Oui, ce fut un casse-tête. C’est la scène du sondage auprès d’un panel de femmes. En cours de discussion autour de ce que devait être Gentlemind, elles se retrouvaient toutes autour d’une table. J’ai dû la dessiner à part, en plus grand, pour mieux détailler les personnages. Je n’y serais pas arrivé sur le petit espace qu’il me restait dans la planche originale. Ensuite, la case a été réduite et assemblée.

Là, c’est une illustration qui est devenue une jaquette, c’est ça ?
Oui, je me suis amusé à voir notre femme de pouvoir habillée en soubrette, pour les besoins de la comédie. D’ailleurs, c’est son nom de scène qu’on peut lire. Ce fut une jaquette exclusive pour certaines librairies.
Tant qu’à parler de couvertures, il n’y en a pas une ou deux. Il y en a une quantité assez folle dans votre album. Qui est aussi un véritable hommage à l’art de la couverture.
Oui, c’est vrai. Avec deux niveaux de lecture, parfois. À deux reprises, nos personnages se retrouvent devant des kiosques et le large éventail de revues proposées. Chaque couverture existe à part entière mais si l’on passe de l’une à l’autre, c’est tout un morceau de l’histoire que le lecteur peut suivre. Comme la lune de miel de Navit avec le milliardaire H.W. Powell qui se mêle à de réels événements historiques comme des stars boostant la vente de bons de guerre. Je ne voulais pas reproduire des photos mais imaginer des couvertures, tout en m’inspirant de celles de cette période-là. C’est un réel plaisir. Puis, j’aimais bien me retrouver à jouer avec les codes du Times, de Life, d’Esquire. Imaginez ces kiosques de l’époque, c’était des boutiques sans fin avec des rayons énormes pour accueillir toutes ces revues.

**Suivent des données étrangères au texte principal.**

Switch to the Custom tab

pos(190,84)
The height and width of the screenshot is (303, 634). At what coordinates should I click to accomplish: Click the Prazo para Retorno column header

Aujourd’hui, il y a beaucoup moins de variété et de publications. Les boutiques ont fermé. Je me souviens de petites boutiques de comics. On ouvrait la porte, on se retrouvait face à un escalier, comme dans Rocky, qui nous amenait au paradis de la lecture. Je me souviens aussi de la librairie The Time Machine. Tout se jouait à la balance, on payait les originaux au poids. Je ne sais pas si tout ça existe encore.
Mais il n’y a pas que des couvertures, il y a aussi des pleines pages.
Le Maître Kirby m’a donné envie de pleines pages. Je lui ai « volé » certaines de ses trouvailles, on en reconnaît partout. Je me suis battu pour avoir le nombre de pages le plus important possible, pour dépasser ce qui était prévu. Je voulais montrer la vie de cette ville, l’animation. Et le faire par planches entières.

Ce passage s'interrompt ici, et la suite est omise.